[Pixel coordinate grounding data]

------

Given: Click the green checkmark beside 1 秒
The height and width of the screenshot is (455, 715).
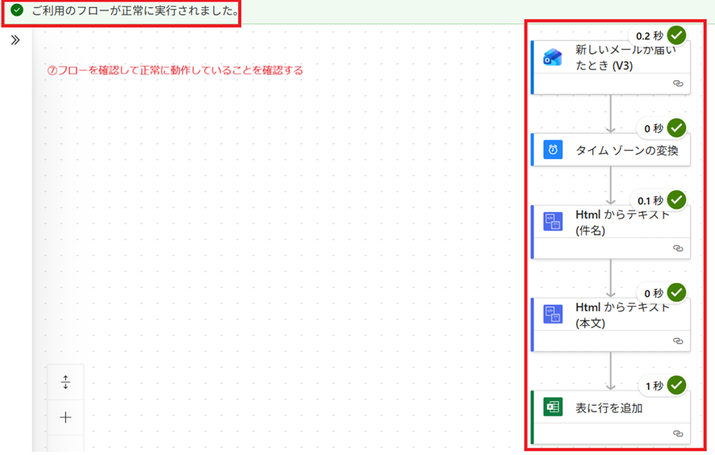Looking at the screenshot, I should tap(676, 386).
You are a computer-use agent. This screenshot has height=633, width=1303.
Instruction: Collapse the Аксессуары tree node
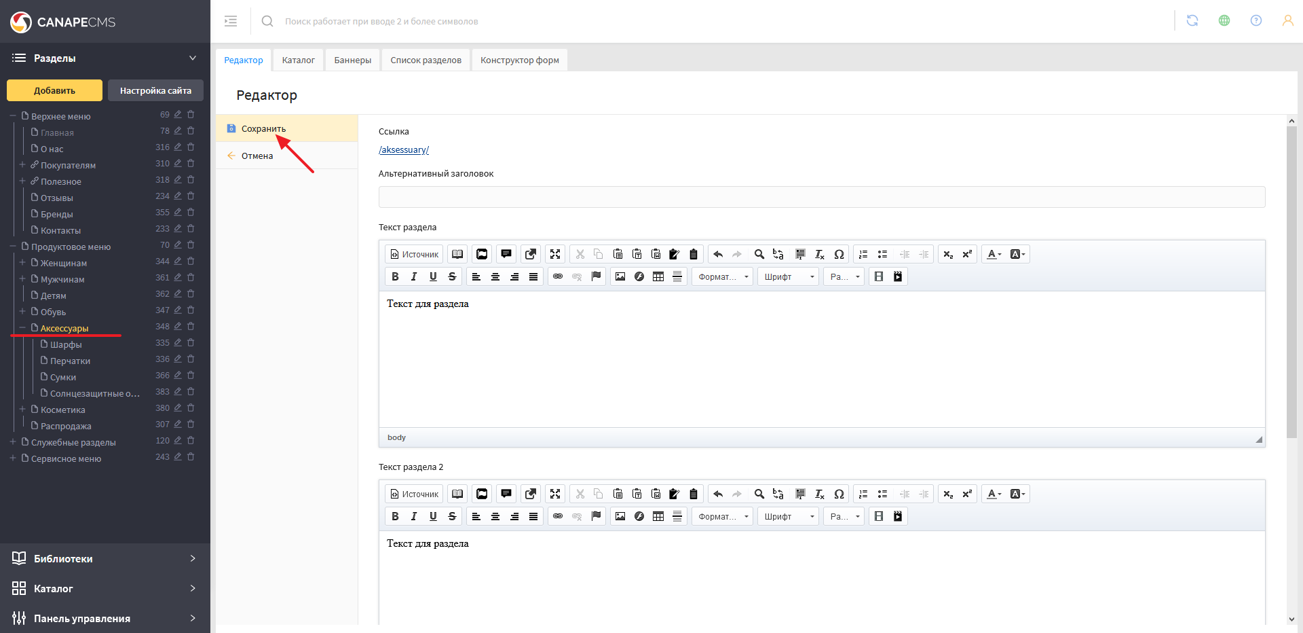(x=22, y=327)
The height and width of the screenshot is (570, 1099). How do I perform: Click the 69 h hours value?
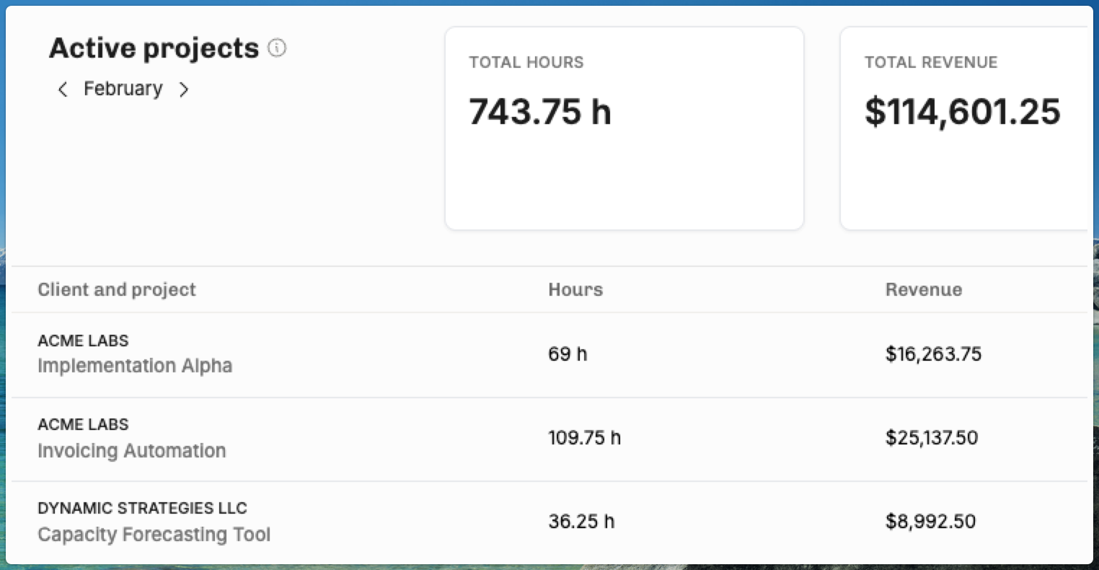pos(568,354)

------

EXERCISE REQUIREMENTS:
Set down exactly, and only, the lines from the one holding "The height and width of the screenshot is (570, 1099)." to the end of the records above, leaving every picture out.

YOUR SOLUTION:
The height and width of the screenshot is (570, 1099). How do I perform: Click the 69 h hours value?
pos(568,354)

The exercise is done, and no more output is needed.